Sun, Jul 05, 2009

Nation

GAO: Administration plan to unclog airports won't fly

The Associated Press
Tucson, Arizona | Published: 10.01.2008
WASHINGTON — Congressional investigators say U.S. aviation officials have no legal authority to auction takeoff and landing slots at airports, a scheme the government devised to try to cut crippling traffic jams at major airports.
The letter from the Government Accountability Office comes amid a legal fight among airlines, airport operators and the Federal Aviation Administration over the Bush administration's plan to curb flight delays by auctioning off slots at New York City-area airports.
The legal opinion is another blow to Bush administration officials hoping to get their air-traffic experiment off the ground before they leave office in four months.
"We conclude that FAA may not auction slots under its property disposition authority, user fee authority, or any other authority, and thus also may not retain or use proceeds of any such auctions," GAO general counsel Gary Kepplinger wrote to lawmakers who had sought the legal opinion.
The GAO's top lawyer concluded that for the first time in 40 years, the FAA says it may assign airspace as its "property," but the laws covering the FAA were never written to include such a definition of property.
A Transportation Department spokesman did not respond to a comment request.
A number of House and Senate lawmakers had requested the legal opinion as they seek to stop the FAA's limited tryout of a slot auction this fall at Newark-Liberty Airport.
"This once again shows that the DOT needs to put a stop to this ideological battle that would cause chaos at New York airports.
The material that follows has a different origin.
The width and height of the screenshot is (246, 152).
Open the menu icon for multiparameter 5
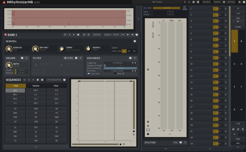(226, 33)
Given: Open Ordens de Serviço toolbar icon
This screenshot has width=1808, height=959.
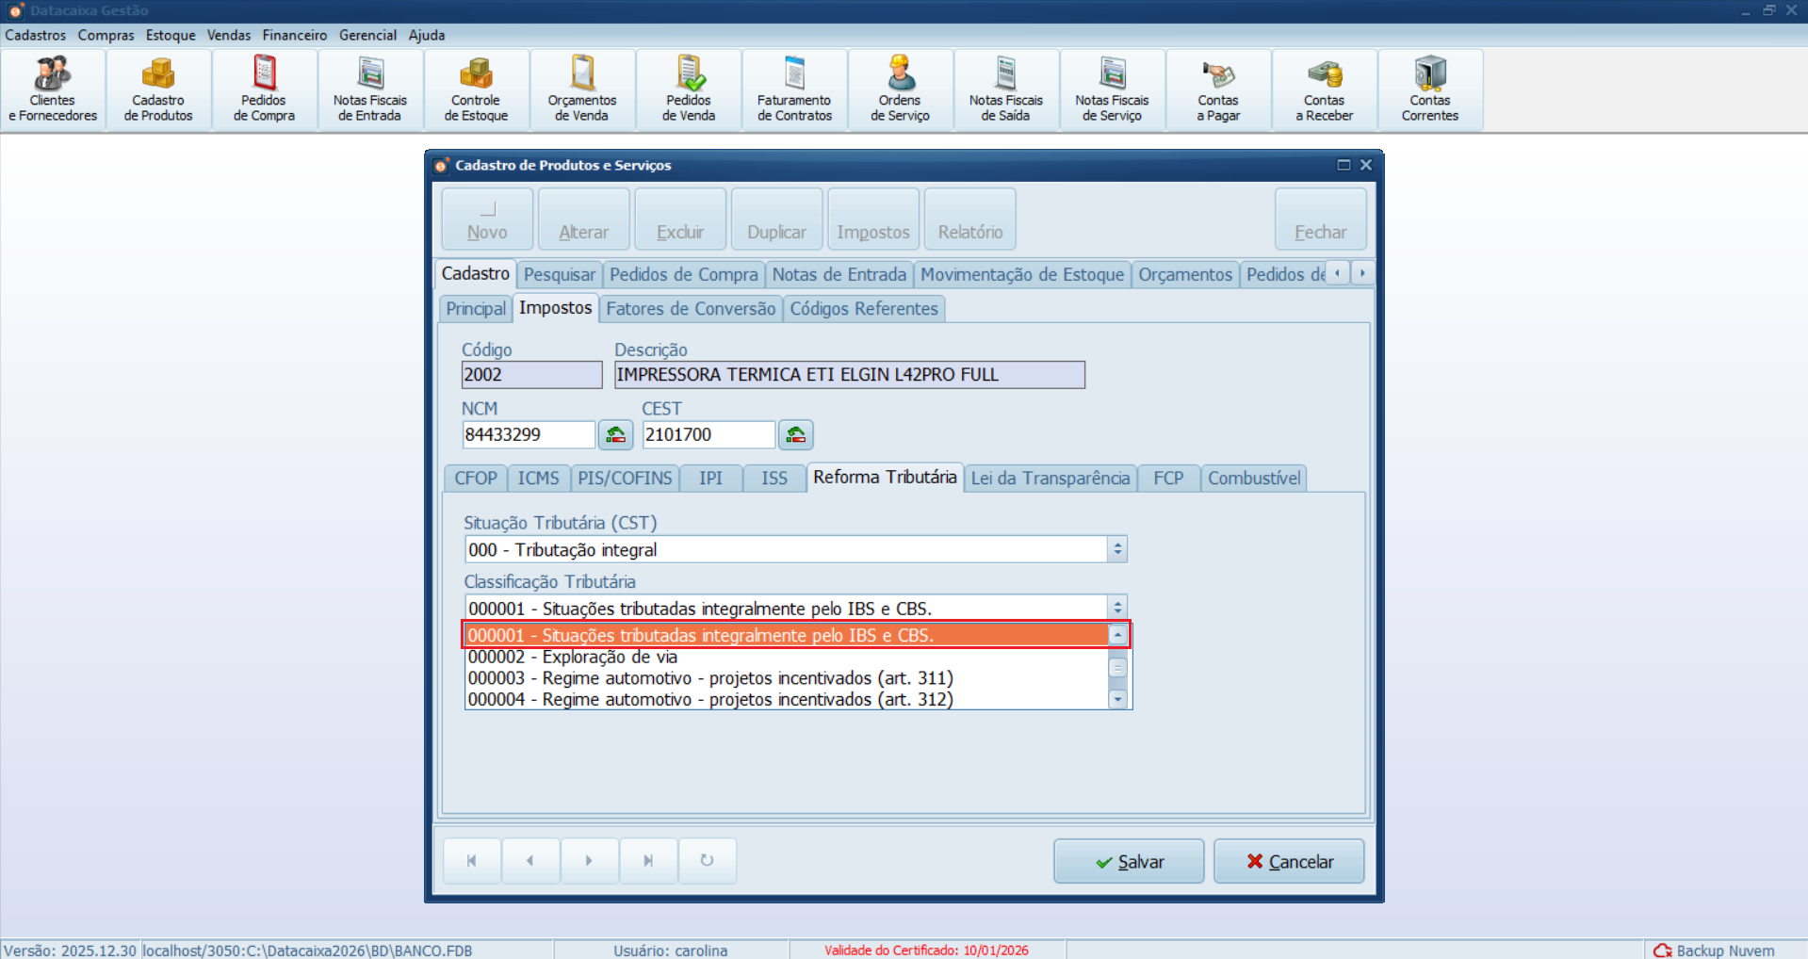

The administration has tried to jam through a half-baked plan that can't even be implemented," said Sen. Charles Schumer, D-N.Y., one of the agency's biggest critics.
Transportation Secretary Mary Peters proposed the auction plan after widespread complaints last year about rampant flight delays across the country. The government says two out of three flights delayed 15 minutes or more were due to cascading backups beginning at one of the New York area's three airports: Newark, John F. Kennedy and LaGuardia.
Trying to fix the problem, the government imposed new limits on the airports and announced plans to auction off some takeoff and landing slots to control the crushing demand for time and space. By auctioning slots, the government reasons, market forces will help restrain such demand and make the system operate more efficiently.